Trump is not stupid. He knows that Britain needs easy access to American markets to sustain its fragile economy. Keir Starmer also knows this, and has said that he wants to get closer to Europe to reduce dependence on the United States. This is to misdiagnose the problem. The British economy needs America precisely because of its imbalanced trading relationship with the European Union.
There are three great trade powers in the world at present: the United States, the European Union and China. Britain is currently running trade deficits with two of them: China and the European Union. The British economy is importing £42 billion more from China than it generates in exports. The deficit with the European Union, however, is more than twice as large and stands at just under £90 billion a year. The only major success in terms of trade is with the US, where Britain’s surplus currently stands at roughly £73 billion.

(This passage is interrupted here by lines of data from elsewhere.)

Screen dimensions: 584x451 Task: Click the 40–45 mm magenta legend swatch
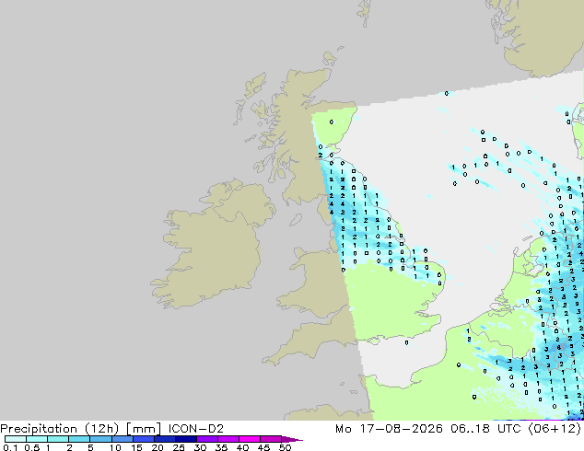click(x=250, y=439)
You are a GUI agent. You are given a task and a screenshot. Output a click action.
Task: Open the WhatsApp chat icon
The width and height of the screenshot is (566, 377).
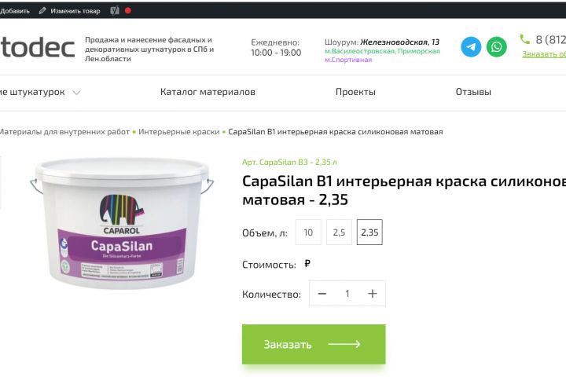[496, 47]
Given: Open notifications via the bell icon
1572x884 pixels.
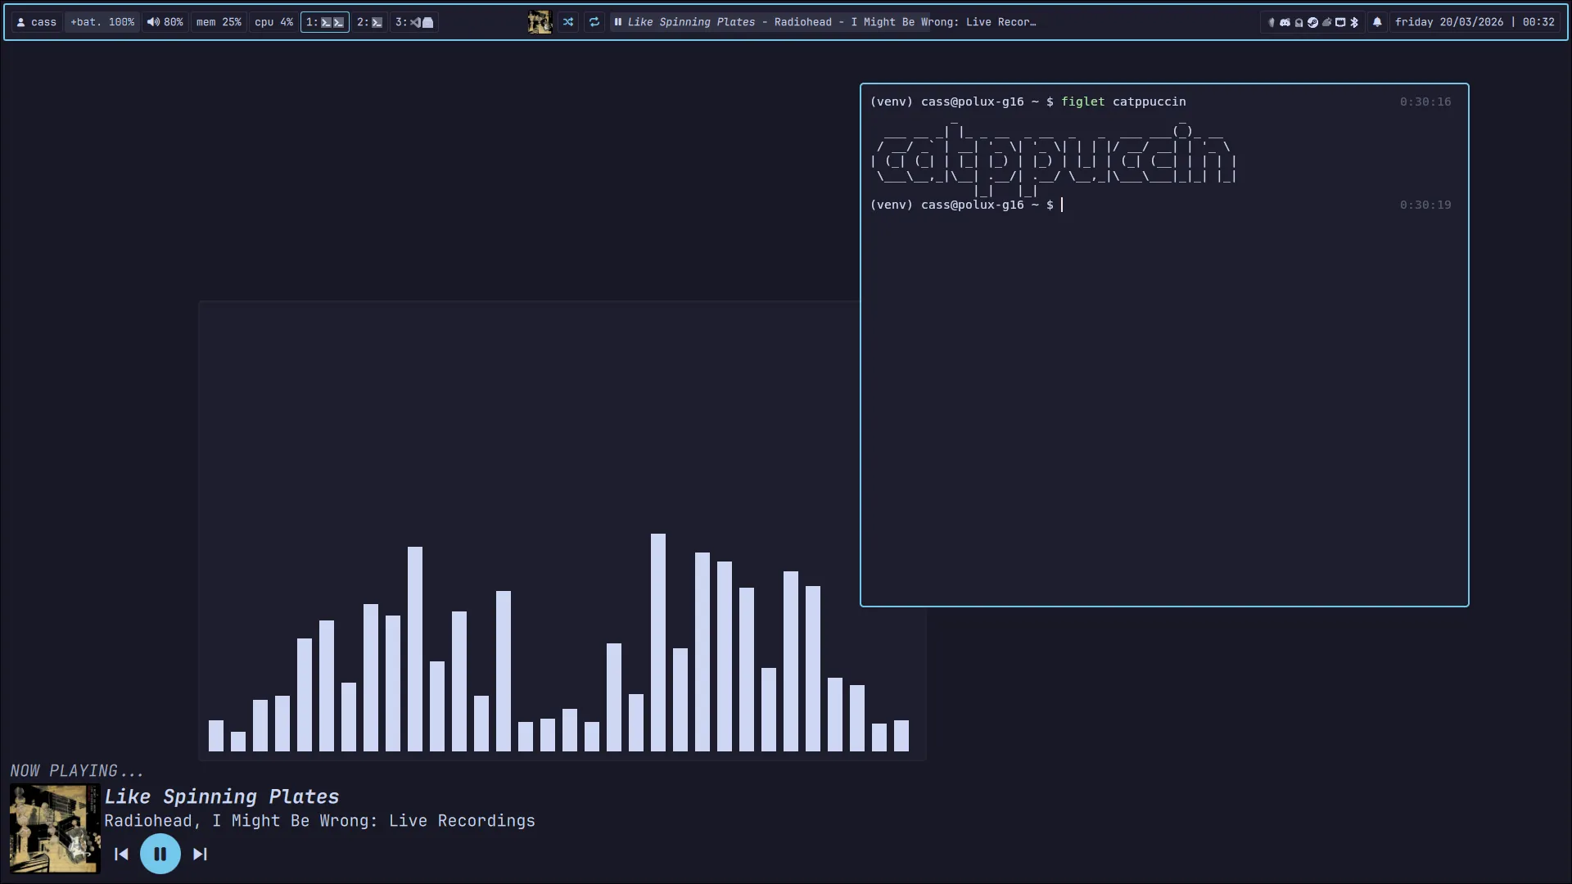Looking at the screenshot, I should click(x=1378, y=22).
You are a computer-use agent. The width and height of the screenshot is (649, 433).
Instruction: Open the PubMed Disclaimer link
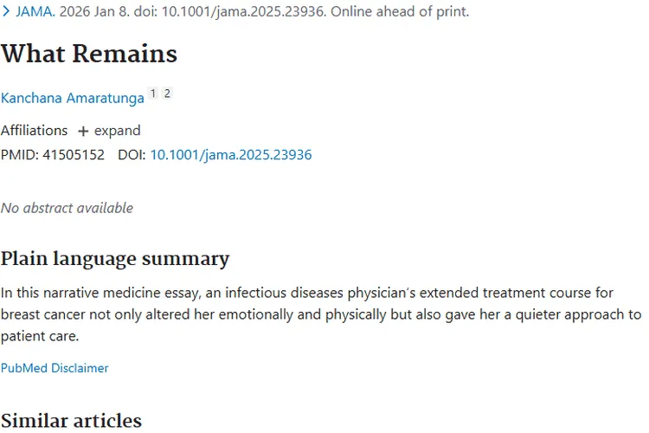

In essence, the problem is that Britain can sell services very easily to the United States because of cultural, linguistic and historic ties, but it is much more difficult to sell them to the EU. On the flip side, demand for European goods has never been greater. This has nothing to do with Brexit but with the country’s dependence on Europe’s energy and goods while solely selling services. In 1999, Britain’s trade deficit with the EU was £11 billion, but by 2015 it had reached £69 billion.

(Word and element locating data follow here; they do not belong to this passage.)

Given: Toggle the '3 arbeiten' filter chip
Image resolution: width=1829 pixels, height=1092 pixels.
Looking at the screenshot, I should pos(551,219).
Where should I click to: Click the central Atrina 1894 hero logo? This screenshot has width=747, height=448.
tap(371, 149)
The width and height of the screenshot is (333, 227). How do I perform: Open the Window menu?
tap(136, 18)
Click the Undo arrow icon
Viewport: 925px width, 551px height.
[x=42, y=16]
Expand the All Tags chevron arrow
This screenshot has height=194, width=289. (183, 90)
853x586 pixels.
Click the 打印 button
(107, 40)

If Britain’s trade deficit worsened while it was an EU member, it is hard to see how things will improve by simply getting closer to Brussels. The real £90 billion question is why the EU would allow this relationship to substantially change when the bloc is doing so well out of it. The only reason to get closer to Brussels is if there is a promise to address this trade imbalance.
Trump’s team knows that to pay for Britain’s weak trade position with the EU and growing dependence on Chinese goods, the economy cannot afford to lose any American trade. This gives the UK no leverage in negotiations, just as Trump likes it. The only thing holding the US back is the huge stock of American investment in the UK, worth over £640 billion. However, this is hardly something to cheer about. Using this in a negotiation would be equivalent to pointing a gun at our own head and threatening to pull the trigger.

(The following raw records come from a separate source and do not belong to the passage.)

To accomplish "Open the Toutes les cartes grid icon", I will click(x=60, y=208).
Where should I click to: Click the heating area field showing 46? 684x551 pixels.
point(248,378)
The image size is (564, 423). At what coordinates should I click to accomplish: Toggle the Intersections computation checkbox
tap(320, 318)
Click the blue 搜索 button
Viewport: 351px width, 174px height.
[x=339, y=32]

All this matters because net trade is currently acting as a drag on growth. The British economy is running a £56 billion deficit because we are spending more on imports than we earn from exports. It is now fashionable in Westminster for former Atlanticists to restyle themselves as “Anglo-Gaullists” and call for greater independence from the US. However, these so-called Gaullists are simply seeking to swap economic vassalage to the United States with economic vassalage to the European Union.
The only way to strengthen Britain’s hand with America is to make the economy more resilient. This means maximizing productive resources (particularly critical minerals and energy), reducing dependence on goods imports through manufacturing, using savings and capital to grow British business, and pursuing a harder-nosed trade strategy with Brussels and Beijing. That would be an Anglo-Gaullism worthy of the name.